2020-Newsletter Department Head Greeting

It’s been crazy.

That holds for everybody over these past six months; UConn and the Physics Department as well. Events unfurled rapidly last March. Within a week the March Meeting of the APS was cancelled, our department had to postpone the 2020 Katzenstein Lecture with Donna Strickland, and then the University announced that students would not return to campus after spring break, with classes moving online and research labs shut down. The work of the department is now ramping back up, though many courses will remain online through spring semester 2021.

The Physics Department has seen turnover in personnel. Three long time faculty members have left the department this summer: Phil Gould has retired, Robin Cote has moved on to be the Dean of Science at UMass Boston, and Susanne Yelin has taken a position at Harvard. All three will maintain ties with us for the foreseeable future. We have some new faces as well.

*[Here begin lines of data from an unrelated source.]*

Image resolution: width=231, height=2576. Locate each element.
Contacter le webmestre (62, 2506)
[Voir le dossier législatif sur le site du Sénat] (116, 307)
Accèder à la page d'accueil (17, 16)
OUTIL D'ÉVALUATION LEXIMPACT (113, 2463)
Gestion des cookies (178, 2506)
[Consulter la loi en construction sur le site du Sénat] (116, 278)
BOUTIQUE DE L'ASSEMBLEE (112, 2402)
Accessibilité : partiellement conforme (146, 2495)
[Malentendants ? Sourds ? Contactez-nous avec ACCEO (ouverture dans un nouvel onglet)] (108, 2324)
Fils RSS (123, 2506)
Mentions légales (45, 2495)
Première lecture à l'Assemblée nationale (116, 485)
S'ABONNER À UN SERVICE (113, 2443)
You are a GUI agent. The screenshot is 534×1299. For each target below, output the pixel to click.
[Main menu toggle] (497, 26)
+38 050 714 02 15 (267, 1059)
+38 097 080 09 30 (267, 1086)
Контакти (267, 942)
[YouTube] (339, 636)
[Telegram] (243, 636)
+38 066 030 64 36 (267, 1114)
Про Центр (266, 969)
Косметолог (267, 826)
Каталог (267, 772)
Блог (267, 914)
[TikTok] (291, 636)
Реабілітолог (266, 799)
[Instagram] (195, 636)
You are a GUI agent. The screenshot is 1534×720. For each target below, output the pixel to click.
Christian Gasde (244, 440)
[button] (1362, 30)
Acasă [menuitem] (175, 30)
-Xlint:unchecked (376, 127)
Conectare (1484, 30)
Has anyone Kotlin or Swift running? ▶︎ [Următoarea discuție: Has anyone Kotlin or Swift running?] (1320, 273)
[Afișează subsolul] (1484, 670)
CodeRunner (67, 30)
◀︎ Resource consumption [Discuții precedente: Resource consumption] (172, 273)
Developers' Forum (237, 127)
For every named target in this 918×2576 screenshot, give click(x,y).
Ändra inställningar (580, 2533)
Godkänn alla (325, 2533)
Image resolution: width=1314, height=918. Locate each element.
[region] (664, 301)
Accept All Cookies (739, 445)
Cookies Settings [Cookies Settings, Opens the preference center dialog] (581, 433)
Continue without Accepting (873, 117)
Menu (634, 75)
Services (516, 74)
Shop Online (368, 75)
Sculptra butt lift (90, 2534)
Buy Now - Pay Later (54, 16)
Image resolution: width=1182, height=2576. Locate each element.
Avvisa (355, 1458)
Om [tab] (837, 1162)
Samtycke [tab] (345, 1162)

Professors Daniel Angles-Alcazar and Chiara Mingarelli were hired in fall 2019 on bridge positions with the Center for Computational Astrophysics of the Simons Foundation. They both spent 2019-20 at CCA, coming to Storrs full time this fall. We have hired Professor Chris Faesi to complete our initial construction of an Astrophysics group, though he will delay his start at Storrs until fall 2021. We also have hired Professor Erin Scanlon to a position at the Avery Point campus, though during 2020-21 she will spend some time at teaching at Storrs. Another addition to our department is University President Thomas Katsouleas. He is a plasma physicist with academic appointments in Electrical Engineering and Physics. Apparently, his other duties keep him busy, but he has managed to attend a few department events and a faculty meeting.

Despite the pandemic, the department has had notable events and successes. I highlight a few here. We moved into our newly renovated building in August 2019. While there have been a host of construction hiccups, the building is now mostly completed. Our new research labs are state of the art, we have new teaching spaces that allow for moving to a new method of teaching introductory physics, and bright airy spaces throughout. In November we hosted Dame Jocelyn Bell Burnell for the 2019 Katzenstein Lecture. The event was a rousing success as we packed the student union theater and had record attendance at the banquet. We have had some great research success. The most prestigious awards given to new faculty members are the CAREER awards from federal agencies. We now have an unprecedented four active CAREER awardees: Professors Andrew Puckett, Daniel McCarron, Jonathan Trump, and most recently Luchang Jin. Congratulations to all four.

Looking forward, the immediate future remains daunting. We anticipate significant pandemic restrictions for another year and budgets for the university and research agencies are unsettled. Yet the department remain strong. We continue innovative work in education and research, we have an increasing number of excellent physics students, and dedicated faculty with a particularly strong young cohort. When the situation allows, please come visit us to see how we are evolving.

New result for part of muon anomaly

 

Professors Tom Blum and Luchang Jin, along with colleagues at BNL and Columbia, Nagoya, and Regensburg universities have completed a first-ever calculation of the hadronic light-by-light scattering contribution to the muon’s anomalous magnetic moment with all errors controlled. The work is published in Physical Review Letters as an Editor’s Suggestion and also appeared in Physics Magazine. A recent press release from Argonne National Lab described the calculation, which was performed on Mira, Argonne’s peta-scale supercomputer.

The team found the contribution is not sufficient to explain the longstanding difference between the Standard Model value of the anomalous magnetic moment and the BNL experiment that measured it. The discrepancy, which could indicate new physics, should be resolved soon by a new experiment at Fermilab (E989) and improved theory calculations, including the one described here, both with significantly reduced errors. E989 is set to release their first results later this year.